**Page excerpt:**
# # # # # # #
# Senior GSD Needs Home Urgently



## stig (May 5, 2009)

I am with Wishbone Pet Rescue in Saugatuck MI. We are trying to home a 10-12 year old male German Shepherd who must be removed from a home after a bite incident.

We are familiar with the history of this particular dog and are not aware of any previous incidents, though he does have a reasonably strong prey drive. In this incident he nipped a young child who had wandered near the yard. No skin was broken, but the child was understandably terrified. The father of the child, a neighbor, has demanded the dog be removed from the neighborhood.

The shepherd, Buddy, had been removed from his original home when his owner, suffering from a mental illness, was placed in psychiatric care. By all accounts he had a loving, though neglectful, home. He did not receive proper preventative care and contracted both Lyme's disease and heart worm. He has been treated for both, neutered, and fully vaccinated. He is currently healthy and active, though his life expectancy surely will be reduced.

Buddy's current family fostered, then adopted him a few months back. The bite incident was the first and only such incident. Though Buddy has demonstrated a prey drive by chasing squirrels and cats, he lives with two small dogs and has been fine with them.

I realize it is a tall order trying to re-home this boy, but he has been through much in his life and we feel he deserves to live out his few remaining years in a safe loving environment rather than be destroyed. But because of the nature of this latest incident, re-homing him with an unprepared family is not an option. We are hoping to find a sanctuary or professional home for him.

Can you offer any suggestions to help find this boy a home ? We are prepared to arrange any necessary transport.


----------



## Lauri & The Gang (Jun 28, 2001)

The harsh reality is that rescues just cannot afford to get involved with dogs with a bite record. The chances of a lawsuit are too great.

One dog could put an end to a rescue group.

I would look at some of the dog sanctuary places - like Best Friends.


----------



## NWS_Haven (Mar 24, 2003)

I would try Mackenzie's Animal Sanctuary in Lake Odessa, MI.
http://www.mackenzies.info/

I've seen several senior German Shepherds on their website and they will keep unadoptable animals for the remainder of their lives.


----------



## Myamom (Oct 10, 2005)

hmmm...but was it a "bite"???

Sounds like what my Ava does to my kids all the time when they are running around.....


----------



## gsdlove212 (Feb 3, 2006)

Mary Ann that was my thought as well.


----------



## Prinzsalpha (Jul 6, 2005)

I agree MaryAnn. Finding the right home may take time but it can be found.


----------



## staxi2 (Oct 18, 2007)

Is this dog even in a kill shelter???? Or does the bite issue ,and the fact the person is with a rescue make a difference??? I do understand the importance of the age thopugh.I was just wondering.........HE DOES DESERVE TO LIVE OUT HIS REMAINING YEARS IN A LOVING HOME ETC.


----------



## stig (May 5, 2009)

Hello All -

Thanks for the quick responses. Here is some additional detail.

The adoptive parents live in a community with association rules, they cannot have a fenced yard. They have an invisible fence. When Buddy takes after something like a squirrel, he often will blast through the barrier. So he is always on a leash or tether outdoors.

In this instance, his mom took him out the front door off leash to head to the car. He darted around the corner of the house and came upon a 4 yr old child and his father picking mushrooms. He nipped the child in the back. Though the skin was not broken, it left a welt and bruise.
# # # # # # #
**Dataset:**
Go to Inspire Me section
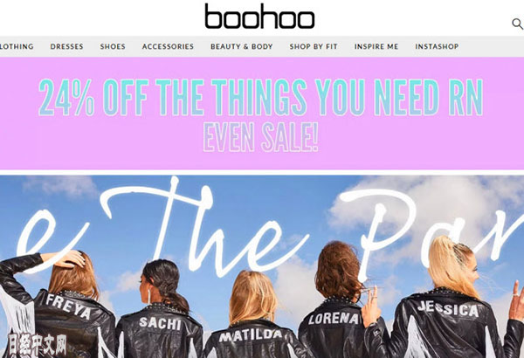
# # # # # # #
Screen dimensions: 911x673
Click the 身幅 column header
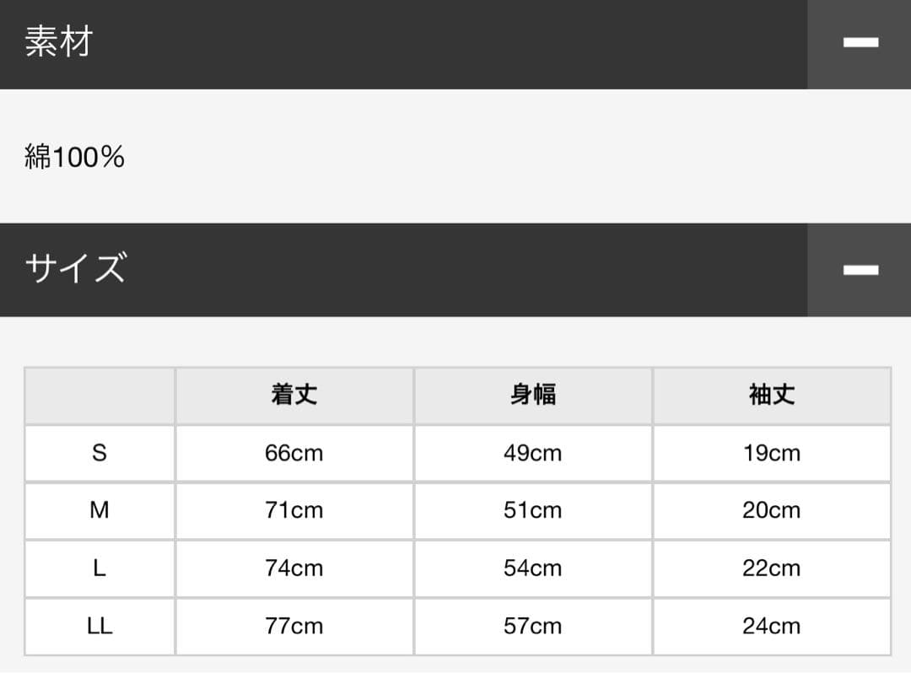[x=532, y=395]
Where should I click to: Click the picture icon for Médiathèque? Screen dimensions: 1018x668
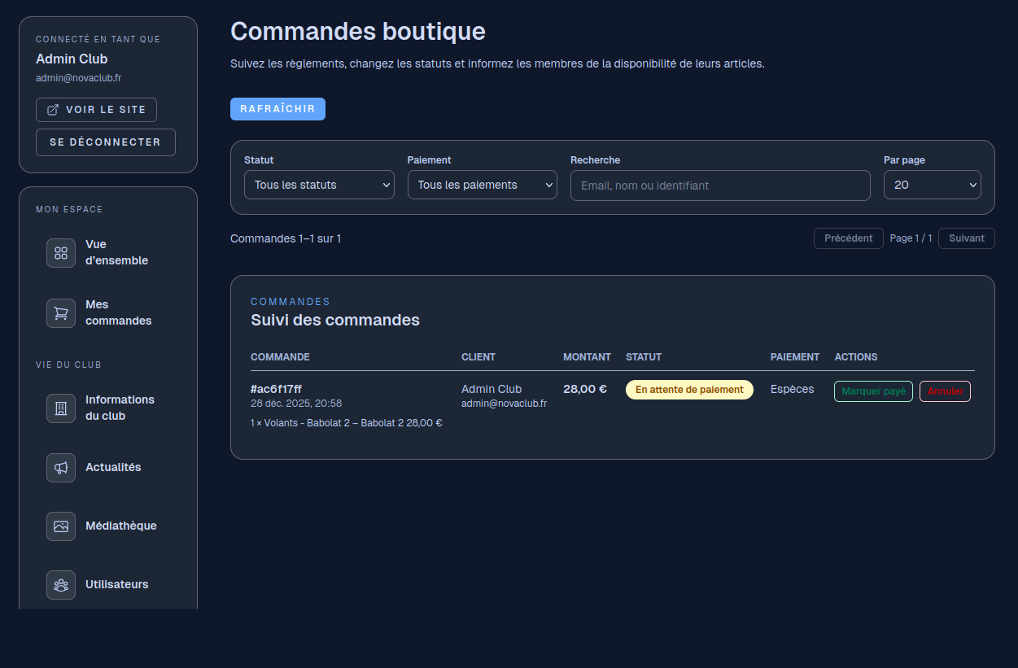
# # # # # # #
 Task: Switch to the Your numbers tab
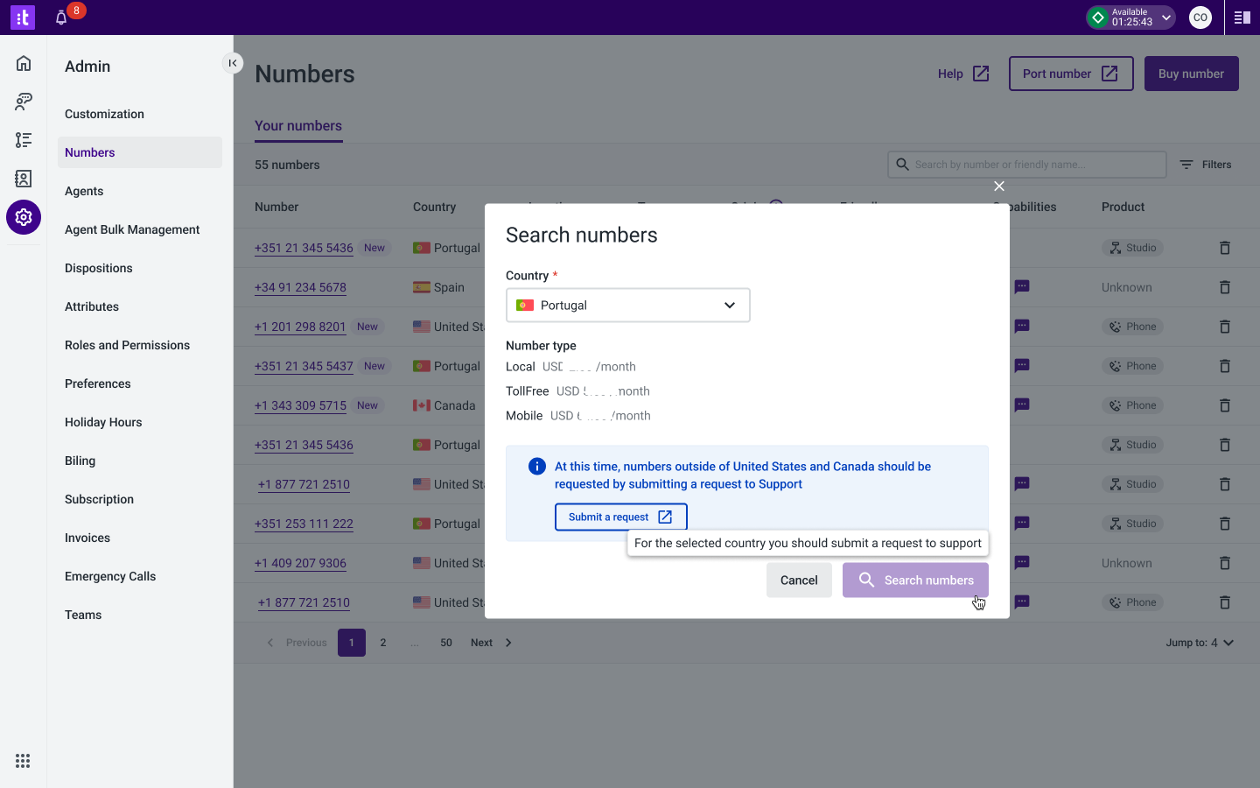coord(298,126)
# # # # # # #
**Task instructions:**
(1) Answer each of the following from the forum thread about Buddy, one line per part:
(a) In which town is Wishbone Pet Rescue located?
(b) Which two diseases did Buddy contract?
(c) How old was the child whom Buddy nipped?
(2) List every distinct username that appears as a post author in the forum thread about Buddy, each name once.

**Task-by-task results:**
(1)
(a) Saugatuck, MI
(b) Lyme's disease and heart worm
(c) 4 years old

(2)
stig
Lauri & The Gang
NWS_Haven
Myamom
gsdlove212
Prinzsalpha
staxi2